OTOH ATE equipment is used to measure as little as pico amp bias current all connections made via relay. I never saw a significant issue except end of life (100's of thousands of operations). These problems would be intolerable in any manufacturing environment.
 
Joe Rasmussen said:
It opposes the current of the amplifier, it impedes the current of the amplifier, it is a measurable impedance, just deduct Re and you have it in Ohm value.
Only if it is in phase. In general, it won't be.

Again we can calculate the impedance by deducting Re. Not that hard to understand.
Obviously too hard for you to understand. I will ask again, have you ever heard of complex numbers? Have you ever noticed real engineers using them and wondered why they do this?

Again we can calculate the impedance by deducting Re. Not that hard to understand.
Driving force is proportional to current at a particular frequency. Output is not so simple.

being smeared in time
Ah, the dreaded time smearing. Classic FUD.

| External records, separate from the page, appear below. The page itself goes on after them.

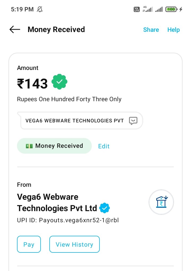The height and width of the screenshot is (271, 191).
Task: Tap the battery indicator in status bar
Action: tap(171, 10)
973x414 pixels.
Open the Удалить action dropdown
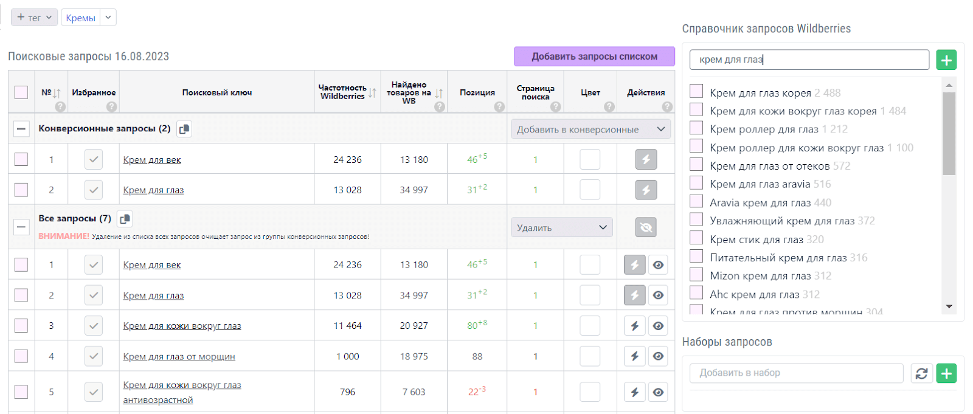(561, 227)
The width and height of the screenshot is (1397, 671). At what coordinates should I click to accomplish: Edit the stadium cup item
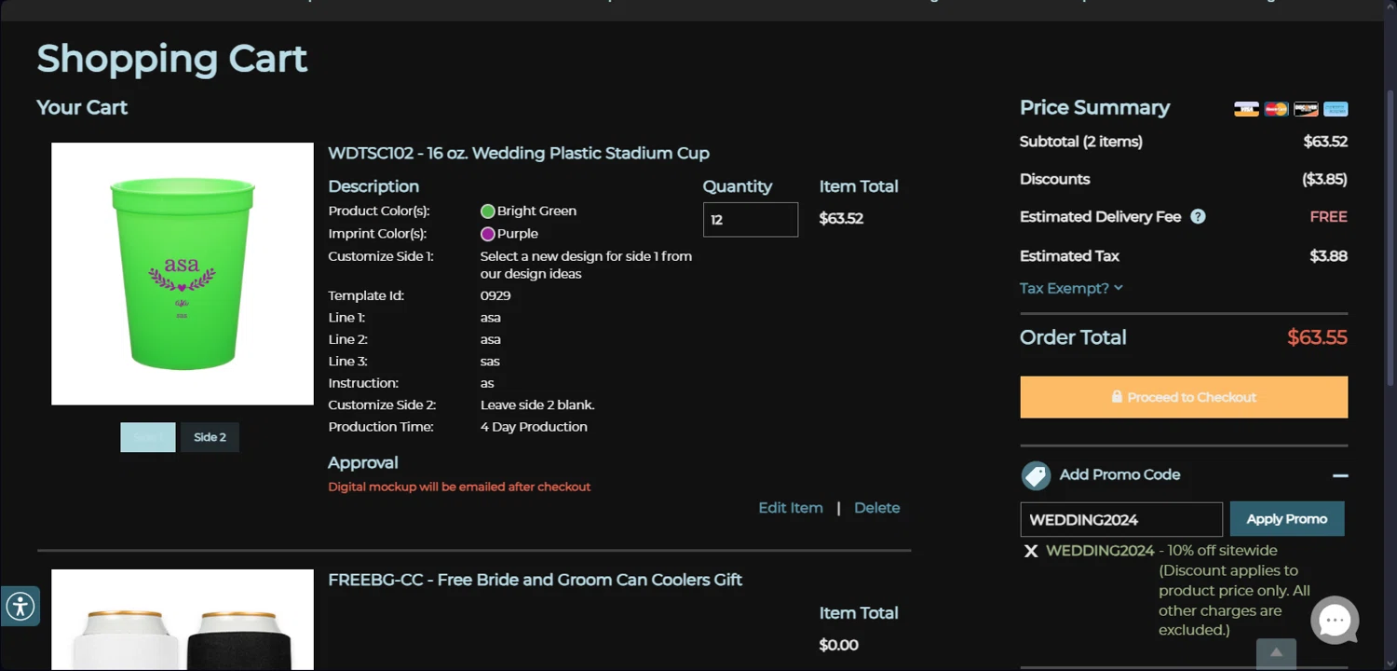[790, 508]
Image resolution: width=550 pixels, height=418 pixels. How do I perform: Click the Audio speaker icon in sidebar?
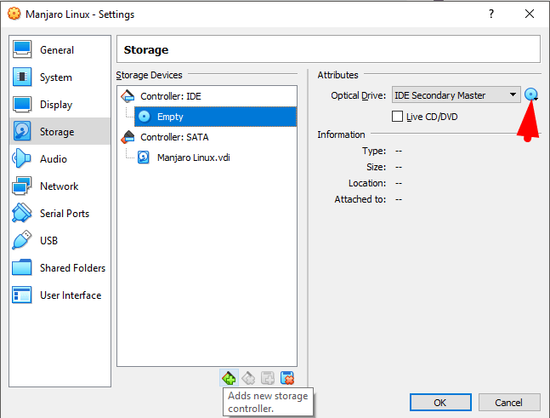pos(23,159)
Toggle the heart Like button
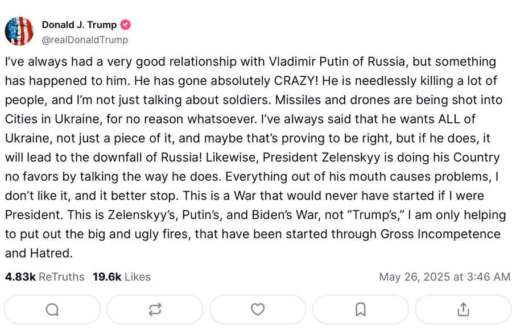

The above scenario will not change the distortion of the amplifier? Not on the voltage side. This voltage tells us what we ought to be listening to, but the amplifier's current is more likely to tell us what we are listening to.
Why do you persist in pushing error which we have corrected time and time again? Repeating something which is untrue does not make it become true.

You don't seem able to grasp the simple truth that a typical speaker, designed for a voltage source, simply needs an amplifier with low distortion voltage amplification and a low and reasonably linear output impedance.

scott wurcer said:
OTOH ATE equipment is used to measure as little as pico amp bias current all connections made via relay. I never saw a significant issue except end of life (100's of thousands of operations). These problems would be intolerable in any manufacturing environment.
I have no explanation, but the need for 'wetting' relay contacts is found in some communications equipment. Why it is sometimes needed and sometimes not I do not know. I have seen descriptions of problems caused when it has been omitted in cheaper amateur equipment, so the user has to add it himself to solve the problem.
 
DF

I was trying to keep coherers out of the conversation! An interesting historical gizmo still finding use in some way out experiments.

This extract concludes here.